A line and a circle intersect at A and B as shown below. Find the distance between A and B.
Asymptote code below!
[asy]
usepackage("amsmath");
usepackage("amssymb");
unitsize(2 cm);
pair A, B;
A = dir(210);
B = dir(50);
draw(Circle((0,0),1));
draw(interp(A,B,-0.2)--interp(A,B,1.2));
dot("$A$", A, W);
dot("$B$", B, N);
label("$x^2 + y^2 = 5$", dir(135), NW);
label("$y = \dfrac{3x + 2}{4}$", interp(A,B,1.2), E);
[/asy]
\(\begin{cases} x^2 + y^2 = 5\\ y= \dfrac{3x+2}4 \end{cases}\)
Substituting, we have
\(x^2 + \left(\dfrac{3x + 2}4\right)^2 = 5\\ \dfrac{25}{16}x^2 + \dfrac34x - \dfrac{19}4 = 0\\ 25x^2 + 12x - 76 = 0\\ (x + 2)(25x - 38) = 0\\ x = -2 \text{ or }x = \dfrac{38}{25}\)
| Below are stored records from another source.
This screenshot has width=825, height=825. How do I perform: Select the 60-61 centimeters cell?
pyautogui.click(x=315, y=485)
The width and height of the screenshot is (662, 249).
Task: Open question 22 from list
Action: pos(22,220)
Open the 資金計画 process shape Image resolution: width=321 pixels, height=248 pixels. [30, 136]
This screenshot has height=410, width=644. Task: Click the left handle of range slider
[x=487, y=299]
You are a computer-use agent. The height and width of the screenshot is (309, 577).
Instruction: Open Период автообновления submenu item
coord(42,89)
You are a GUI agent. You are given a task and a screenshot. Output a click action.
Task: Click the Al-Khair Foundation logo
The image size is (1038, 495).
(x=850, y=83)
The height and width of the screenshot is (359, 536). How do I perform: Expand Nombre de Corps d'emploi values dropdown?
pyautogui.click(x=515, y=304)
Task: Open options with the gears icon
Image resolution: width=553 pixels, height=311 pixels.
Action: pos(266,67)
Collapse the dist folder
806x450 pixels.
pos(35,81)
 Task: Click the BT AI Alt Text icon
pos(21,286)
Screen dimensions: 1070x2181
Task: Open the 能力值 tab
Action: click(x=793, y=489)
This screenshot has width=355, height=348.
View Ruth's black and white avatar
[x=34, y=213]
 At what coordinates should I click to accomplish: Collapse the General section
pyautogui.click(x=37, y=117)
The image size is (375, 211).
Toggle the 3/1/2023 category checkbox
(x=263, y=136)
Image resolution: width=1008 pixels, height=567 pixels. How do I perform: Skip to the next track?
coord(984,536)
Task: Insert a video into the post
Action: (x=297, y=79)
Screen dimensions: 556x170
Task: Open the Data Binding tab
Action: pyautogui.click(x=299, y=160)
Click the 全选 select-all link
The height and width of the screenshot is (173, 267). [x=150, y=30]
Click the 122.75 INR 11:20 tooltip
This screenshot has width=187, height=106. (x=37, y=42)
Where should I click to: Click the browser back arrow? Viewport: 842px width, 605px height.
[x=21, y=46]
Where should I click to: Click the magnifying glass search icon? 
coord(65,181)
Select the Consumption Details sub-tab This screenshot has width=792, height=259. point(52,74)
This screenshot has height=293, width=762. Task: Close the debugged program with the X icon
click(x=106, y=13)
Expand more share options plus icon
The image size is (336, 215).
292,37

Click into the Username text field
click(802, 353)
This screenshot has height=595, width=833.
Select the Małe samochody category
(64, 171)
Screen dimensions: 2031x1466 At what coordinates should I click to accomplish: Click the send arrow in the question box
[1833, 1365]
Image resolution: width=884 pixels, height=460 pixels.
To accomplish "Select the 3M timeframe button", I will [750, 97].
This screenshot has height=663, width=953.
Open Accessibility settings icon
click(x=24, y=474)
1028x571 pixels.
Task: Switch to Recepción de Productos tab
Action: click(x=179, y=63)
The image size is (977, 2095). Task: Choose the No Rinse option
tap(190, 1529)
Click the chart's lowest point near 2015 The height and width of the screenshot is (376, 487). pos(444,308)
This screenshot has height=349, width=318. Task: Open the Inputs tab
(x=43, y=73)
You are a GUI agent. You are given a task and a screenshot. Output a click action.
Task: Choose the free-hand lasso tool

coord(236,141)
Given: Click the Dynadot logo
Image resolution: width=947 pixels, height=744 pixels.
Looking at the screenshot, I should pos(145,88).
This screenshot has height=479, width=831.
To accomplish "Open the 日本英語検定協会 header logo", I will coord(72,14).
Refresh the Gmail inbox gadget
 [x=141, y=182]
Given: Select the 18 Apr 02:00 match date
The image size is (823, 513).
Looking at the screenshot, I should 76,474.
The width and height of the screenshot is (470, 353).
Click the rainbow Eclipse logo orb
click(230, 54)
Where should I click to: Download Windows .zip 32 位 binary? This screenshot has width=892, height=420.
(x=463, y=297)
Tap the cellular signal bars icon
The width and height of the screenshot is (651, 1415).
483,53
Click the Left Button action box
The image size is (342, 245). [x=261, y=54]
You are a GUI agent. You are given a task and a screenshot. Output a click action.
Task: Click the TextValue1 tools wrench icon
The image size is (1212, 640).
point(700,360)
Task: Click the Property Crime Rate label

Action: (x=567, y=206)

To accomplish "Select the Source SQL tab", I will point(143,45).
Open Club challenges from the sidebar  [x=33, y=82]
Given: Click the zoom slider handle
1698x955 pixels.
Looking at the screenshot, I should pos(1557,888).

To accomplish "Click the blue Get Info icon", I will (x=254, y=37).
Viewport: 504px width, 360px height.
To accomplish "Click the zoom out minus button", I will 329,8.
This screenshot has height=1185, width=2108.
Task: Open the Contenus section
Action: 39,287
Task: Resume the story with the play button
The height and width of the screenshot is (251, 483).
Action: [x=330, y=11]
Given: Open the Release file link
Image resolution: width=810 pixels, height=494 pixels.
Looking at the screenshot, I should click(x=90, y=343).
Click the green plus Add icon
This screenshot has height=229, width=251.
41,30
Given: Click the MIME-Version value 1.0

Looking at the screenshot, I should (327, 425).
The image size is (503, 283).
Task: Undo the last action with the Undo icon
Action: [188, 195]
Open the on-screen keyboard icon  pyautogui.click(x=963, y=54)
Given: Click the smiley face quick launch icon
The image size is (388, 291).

When x = -2, y = (3(-2) + 2)/4 = -1.
When x = 38/25, y = (3(38/25) + 2)/4 = 41/25.
The required distance is:
\(\sqrt{\left(-2 - \dfrac{38}{25}\right)^2 +\left(-1 - \dfrac{41}{25}\right)^2 } = \dfrac{22}5\) units.